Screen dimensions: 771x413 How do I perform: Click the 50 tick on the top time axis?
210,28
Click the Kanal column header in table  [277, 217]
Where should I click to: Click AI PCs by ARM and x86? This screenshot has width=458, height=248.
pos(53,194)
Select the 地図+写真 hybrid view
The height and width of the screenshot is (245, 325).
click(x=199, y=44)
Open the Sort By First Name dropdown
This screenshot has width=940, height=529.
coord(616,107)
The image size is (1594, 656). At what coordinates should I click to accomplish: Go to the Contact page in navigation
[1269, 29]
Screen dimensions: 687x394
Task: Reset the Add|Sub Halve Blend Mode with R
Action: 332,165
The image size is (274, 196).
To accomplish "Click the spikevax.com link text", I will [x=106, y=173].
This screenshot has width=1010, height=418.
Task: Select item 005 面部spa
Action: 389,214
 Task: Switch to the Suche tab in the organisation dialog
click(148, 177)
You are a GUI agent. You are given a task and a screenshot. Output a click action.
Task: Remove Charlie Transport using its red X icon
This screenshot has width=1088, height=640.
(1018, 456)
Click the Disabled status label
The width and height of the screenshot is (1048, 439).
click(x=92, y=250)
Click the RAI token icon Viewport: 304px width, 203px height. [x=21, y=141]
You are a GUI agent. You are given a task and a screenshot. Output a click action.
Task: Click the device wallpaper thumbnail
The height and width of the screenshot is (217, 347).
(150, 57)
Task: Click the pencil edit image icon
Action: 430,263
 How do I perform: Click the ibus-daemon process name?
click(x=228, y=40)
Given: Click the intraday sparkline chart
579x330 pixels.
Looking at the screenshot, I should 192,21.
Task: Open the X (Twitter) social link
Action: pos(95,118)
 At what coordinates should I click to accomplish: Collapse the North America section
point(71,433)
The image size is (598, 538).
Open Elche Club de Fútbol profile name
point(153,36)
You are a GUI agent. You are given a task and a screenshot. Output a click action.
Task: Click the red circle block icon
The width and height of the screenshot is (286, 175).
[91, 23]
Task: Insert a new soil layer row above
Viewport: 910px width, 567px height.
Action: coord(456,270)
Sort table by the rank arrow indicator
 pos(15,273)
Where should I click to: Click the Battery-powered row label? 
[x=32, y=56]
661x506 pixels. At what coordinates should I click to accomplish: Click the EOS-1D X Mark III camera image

*PROBLEM TO WORK ON*. Repeat every record exactly as written, please.

*ANSWER TO THIS TASK*.
Screen dimensions: 771x413 How do I perform: Click the 50 tick on the top time axis?
210,28
Click the Kanal column header in table  [277, 217]
Where should I click to: Click AI PCs by ARM and x86? This screenshot has width=458, height=248.
pos(53,194)
Select the 地図+写真 hybrid view
The height and width of the screenshot is (245, 325).
click(x=199, y=44)
Open the Sort By First Name dropdown
This screenshot has width=940, height=529.
coord(616,107)
The image size is (1594, 656). At what coordinates should I click to accomplish: Go to the Contact page in navigation
[1269, 29]
Screen dimensions: 687x394
Task: Reset the Add|Sub Halve Blend Mode with R
Action: 332,165
The image size is (274, 196).
To accomplish "Click the spikevax.com link text", I will [x=106, y=173].
This screenshot has width=1010, height=418.
Task: Select item 005 面部spa
Action: 389,214
 Task: Switch to the Suche tab in the organisation dialog
click(148, 177)
You are a GUI agent. You are given a task and a screenshot. Output a click action.
Task: Remove Charlie Transport using its red X icon
This screenshot has width=1088, height=640.
(1018, 456)
Click the Disabled status label
The width and height of the screenshot is (1048, 439).
click(x=92, y=250)
Click the RAI token icon Viewport: 304px width, 203px height. [x=21, y=141]
You are a GUI agent. You are given a task and a screenshot. Output a click action.
Task: Click the device wallpaper thumbnail
The height and width of the screenshot is (217, 347).
(150, 57)
Task: Click the pencil edit image icon
Action: 430,263
 How do I perform: Click the ibus-daemon process name?
click(x=228, y=40)
Given: Click the intraday sparkline chart
579x330 pixels.
Looking at the screenshot, I should 192,21.
Task: Open the X (Twitter) social link
Action: pos(95,118)
 At what coordinates should I click to accomplish: Collapse the North America section
point(71,433)
The image size is (598, 538).
Open Elche Club de Fútbol profile name
point(153,36)
You are a GUI agent. You are given a task and a screenshot. Output a click action.
Task: Click the red circle block icon
The width and height of the screenshot is (286, 175).
[91, 23]
Task: Insert a new soil layer row above
Viewport: 910px width, 567px height.
Action: coord(456,270)
Sort table by the rank arrow indicator
 pos(15,273)
Where should I click to: Click the Battery-powered row label? 
[x=32, y=56]
661x506 pixels. At what coordinates should I click to accomplish: Click the EOS-1D X Mark III camera image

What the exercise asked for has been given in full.